From ‘We lost £120,000 in an email scam but the banks won’t help get it back’ | Money | The Guardian

This reinforces my theory that solicitors who use e-mail to send important information to customers are, essentially, negligent. They should be using WhatsApp or Signal for this sort of thing. If it was the solicitor’s e-mail server that got hacked, then they should be responsible for compensating the customers, shouldn’t they? If I tell my bank to send £10,000 to the Nat West in Barnsley by mistake - whether I was scammed or typed in the wrong sort code or was using an out-of-date account reference or whatever - and I go through all of the security hoops to do so, why is it my bank’s fault that the money went to the wrong place? It is not obvious at all that it is my bank that should be compensating me for my mistake. If scammer gets me to send my house deposit to the wrong account, then my claim is against the scammers or the destination bank if it was negligent in some way (e.g., if it didn’t do KYC) isn’t it?

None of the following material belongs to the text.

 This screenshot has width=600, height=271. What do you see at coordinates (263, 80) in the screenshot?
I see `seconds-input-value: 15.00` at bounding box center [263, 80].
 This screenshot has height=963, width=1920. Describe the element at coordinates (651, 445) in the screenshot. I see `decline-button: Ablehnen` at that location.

Anyway, my reason for going over this old ground again is that the PSR response to the “super complaint” about this type of fraud came up in discussion at the Payment Strategy Forum. In addition to education, guidelines and that sort of thing, they were talking about three substantial initiatives to do something about what they called Authorised Push Payment (APP) fraud, but that I call Authorised Credit Transfer (ACT) fraud because I think “app” is a confusing sobriquet. These are:

  • KYC Sharing, to try to prevent fraudsters from opening accounts. The PSF's earlier consultation document on the "Blueprint for the Future of UK Payments" includes a detail discussion of this issue and also highlighted one of my pet peeves, which is the "poor customer experience for good actors". In other words, the UK’s stringent and expensive KYC procedures don’t stop criminals from opening accounts but do massively inconvenience honest working folk, your author included. The PSR has handed the baton over to the trade association on this one, so we’ll have to wait and see what they come up with.

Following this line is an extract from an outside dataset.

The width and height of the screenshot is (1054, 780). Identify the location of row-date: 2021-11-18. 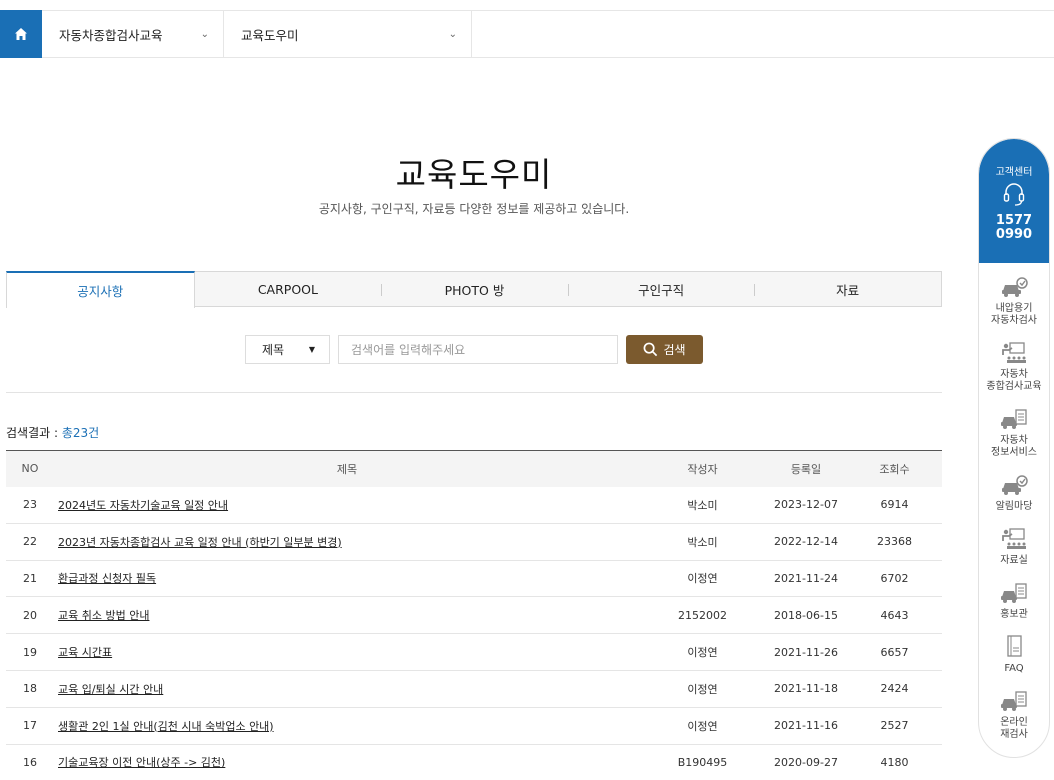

    The Forum handed over to UK Finance the development of best practice guidelines for PSPs when verifying a user’s identity. The guidelines will also cover how identity verification is managed across different types of payments.

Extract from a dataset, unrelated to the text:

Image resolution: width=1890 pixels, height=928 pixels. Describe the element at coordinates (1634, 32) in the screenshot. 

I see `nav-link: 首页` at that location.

    My guess is what they won’t come up with is a comprehensive and cost-effective solution using some sort of “financial services passport”, much discussed here and elsewhere. (I was part of the techUK working group on this three years ago.)

  • Payee Confirmation, to try to prevent malicious redirection scams by matching the name as well as the sort code and account number. So the idea here is that when you set up David G.W. Birch as a payee, the destination bank will match the name against the name of the destination account (which is what they don’t currently do) and will reject the payment is they do not correspond. I have mixed feelings about this, because I would rather just scrap the use of sort codes and account numbers and use the directory services in the new National Payments Architecture (NPA) to replace them with e-maill addresses, mobile phone numbers or (my preferred solution) “paynames”. Instead of typing in meaningless numbers, you would just tell your bank to send the money to £dgwbirch or accounts@dgwbirch.com or whatever.

  • Contingent Reimbursement (this is what got the media attention) which would require PSPs to reimburse victims when they could not have reasonably prevented an ACT scam but either the customer's PSP or the destination PSP "has not met the required standards". The consultation notes that "there was very limited support from PSPs for a full chargeback-like process" (apart from anything else, this would cost a fair amount to run) so you can see why it's important to find an alternative. The proposed solution rather hinges on whether the victims of fraud took the "appropriate" level of care. For me, this would be sending a quid and checking it went to the right place before I send the other £499,999 of the house purchase.